With the destruction of the Roman civilization, teachers who could carry on the Classic tradition in art were not available nor wanted. Not many generations had passed when the learning based upon the old forms had almost completely disappeared and although the ruined models were everywhere at hand to copy, the skill of the craftsman was lost during the many years of political turmoil.

By necessity a new art was in the making, based upon a new philosophy, new influences, and new materials which were to form a new tradition of its own. The new craftsmen, in their ignorance and enthusiasm for the new religion, intentionally discarded the influence of the old where possible. The Early Christian period was one of meager artistic production in the decorative field. The present evidences of it are largely in architectural work. The art of the   mosaic  worker was, however, developed to a great extent.

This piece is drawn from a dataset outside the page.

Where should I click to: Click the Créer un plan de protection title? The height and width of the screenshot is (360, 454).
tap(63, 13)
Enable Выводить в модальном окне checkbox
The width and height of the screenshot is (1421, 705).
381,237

Romanesque – A.D. 800-1100

When the Christians spread into the Western provinces of the Roman Empire, and particularly into what is now the southern part of France, they had freer rein in the construction of new edifices than they even had within the walls of Rome itself. The local artisans, uninfluenced by the Roman ruins, were obliged to create new forms with new materials in a new land with no tradition and only a limited association with Roman art. From both of these causes, an entirely new art sprang up and by the year A.D. 800, a distinct type was developed which is known as the Romanesque.

Romanesque art is as much an ecclesiastical type as the art of the Byzantine Empire. It, however, does not show as much of the Oriental influence, although an entirely new sense of detail and proportion developed which was very different from the Classic ideal. When compared with the later developments of Gothic Christian art, the Romanesque forms were distinctly massive in detail; the walls of the buildings were heavy, the windows were small, and the fireplace surrounds were immense. The round arch is repeatedly used and is reminiscent of the Roman forms and contrasts strongly with the final development of the Christian building arts in which the pointed form is shown.

Charlemagne (A.D. 742-814) was the great early patron of the arts in Western Europe, but because of the utter ignorance into which the people of this period had fallen, it is stated that Charlemagne himself could read, but could not write. He nevertheless surrounded himself with the most learned men of the time. This was the period of the introduction of feudalism, the age of chivalry and eventually the Crusades.

The latter lasted from 1098 until 1270, and while they did not accomplish the purpose for which they originally were planned, they were the first causes of a movement in the fifteenth century to revolutionize the thought of the white race. They aroused the Western European to the magnificence of Eastern culture and opened up trade routes to the East.

The crusaders brought back with them many new natural products, as well as manufactured articles such as cotton, calicos, muslins, damask, satin, velvet and camel’s hair as well as the method for weaving them. Arabian architecture and the arts exerted an unquestionable influence upon the imagination of European artists.